新法党と旧法党の激しい対立の余波も冷めやらぬ1100年、第八代皇帝の徽宗が即位した。「風流天子」と呼ばれた徽宗は院体画の名手として芸術の方面では著しい活躍を見せ、「桃鳩図」などの名作を残したが、政治的には多くの失策を犯した。最大の失敗は外交である。

徽宗作「桃鳩図」(Wikipediaより)

当時、満州ではツングーズ系の女真族が急速に台頭し、完顔阿骨打(ワンガンアグダ)が首領となって金と呼ばれる国が成立していた。遼(契丹)から燕雲十六州を奪回しようと考えた宋は金と海上の盟を結んで遼を挟撃した。しかし、宮廷で豪奢な生活を送る徽宗への反発から、華北では「水滸伝」のモデルとなった宋江の乱、江南では1120年に方臘の乱が勃発。国内の反乱鎮圧に手間取った宋軍は遼との戦いで金に主導権を奪われた。金は西夏とも手を結んで遼を滅ぼし、北方を完全に勢力圏に収めた。宋は領土問題で期待した成果が上げられなかった上に、金に対して想定以上の出費を強いられることとなった。
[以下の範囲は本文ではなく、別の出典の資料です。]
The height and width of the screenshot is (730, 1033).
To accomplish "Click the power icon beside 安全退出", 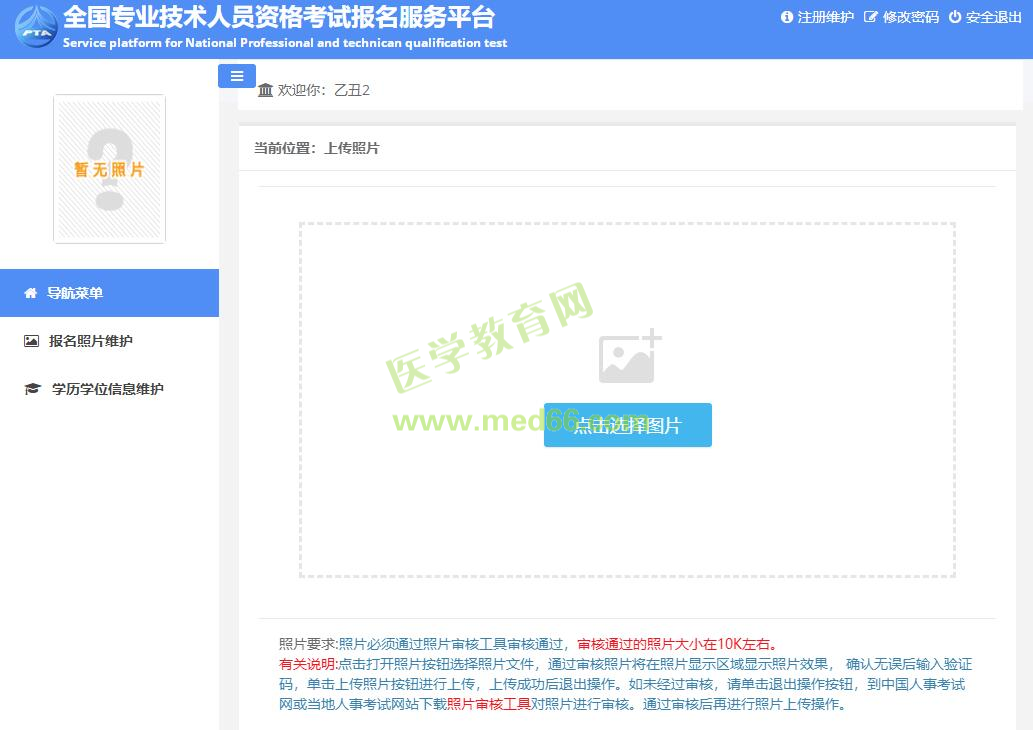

燕雲十六州(斜線部)(kintaku3.blog.fc2.comより)

金の存在が厄介になった宋は、今度は遼の残党と密約を結んで金を攻撃しようとしたが、それが露呈し、怒った金が国境を越えて首都の開封に攻め込んできた。1126年、靖康の変である。徽宗と息子の欽宗は金に拉致され、北方へと連れ去られ、北宋は滅亡した。領土を取り戻そうとして謀略に溺れ、結果的に本土を失ったわけだ。

12世紀の東アジア(「世界の歴史まっぷ」より)

皇帝一族は連れ去られたものの、靖康の変の際に都を離れていて難を逃れた高宗(欽宗の弟)が江南で即位。1127年に臨安(杭州)を都として南宋を建てた。南宋では、金への徹底抗戦を唱えた主戦派の岳飛と、和平派の秦檜が激しく対立。結局、和平派が主導権を握り、1142年に紹興の和議で金と宋の和約が成立した。以降百年以上にわたって、華北に金、江南に南宋が並び立つ時代が訪れたのである。